Professor, Executive Dean
School of Computer Science and Technology
University of Science and Technology of China
ACM Fellow, IEEE Fellow
Industrial Intelligence by “Data+Knowledge” & Edge-Cloud Collaboration
The industrial Internet is a new generation of intelligent network formed by the deep integration of industrial production systems, DT, CT, OT, AIOT, and AI. Its core is the integration and application of sensing, analysis, decision-making and control. As the next generation of industrial infrastructure, the industrial Internet will reshape the entire industrial production and manufacturing system, helping to digitalize, network, and intelligentize the industrial production. The core tasks are ubiquitous low-power smart sensing, wireless interconnection of everything, intelligent computing and service. In this report, I will share some of the challenges of industrial intelligence based on industrial knowledge and data, especially in intelligent sensing, edge computing, AI models under knowledge and data fusion, industrial MIP solvers, security and privacy of data and computing. I will then share some preliminary research results and explorations in this area.

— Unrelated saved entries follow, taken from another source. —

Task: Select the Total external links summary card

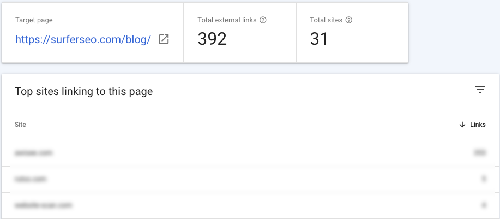Action: [240, 33]
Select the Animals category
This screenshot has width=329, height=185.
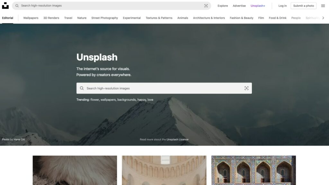click(x=182, y=18)
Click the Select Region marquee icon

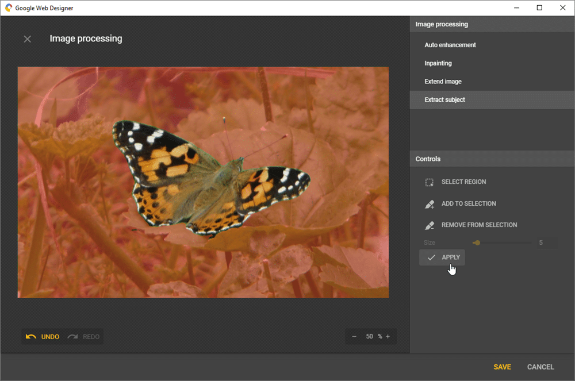429,182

Domain Specific language Engineering via Language Lifting
In the "software defines everything" era of information technology, safe and user-friendly domain-specific languages (DSLs) have gained increasing significance. These DSLs facilitate the direct representation of problems and algorithms tailored to specific professional fields, while empowering domain experts to craft code using domain-specific terminology and operations intuitively. However, developing DSLs tailored for domain experts remains a persistent challenge. Traditional embedded DSL design methodologies provide a rapid prototyping technique for DSL implementation. Yet, the close integration between the embedded DSL and the host language poses difficulties for domain experts unfamiliar with the host language. In this talk, I introduce a new approach to support rapid DSL implementation and the development of an IDE for the DSL. This approach incorporates an extensible general-purpose core language, a DSL definition technique leveraging syntactic sugars, and crucially, a language lifting for generating DSL implementations alongside an IDE optimized for DSL programming. We have devised a system, named Osazone, and employed it to create numerous DSLs, thereby demonstrating the flexibility, efficacy, and practicality of our approach in advancing domain-specific language engineering efforts.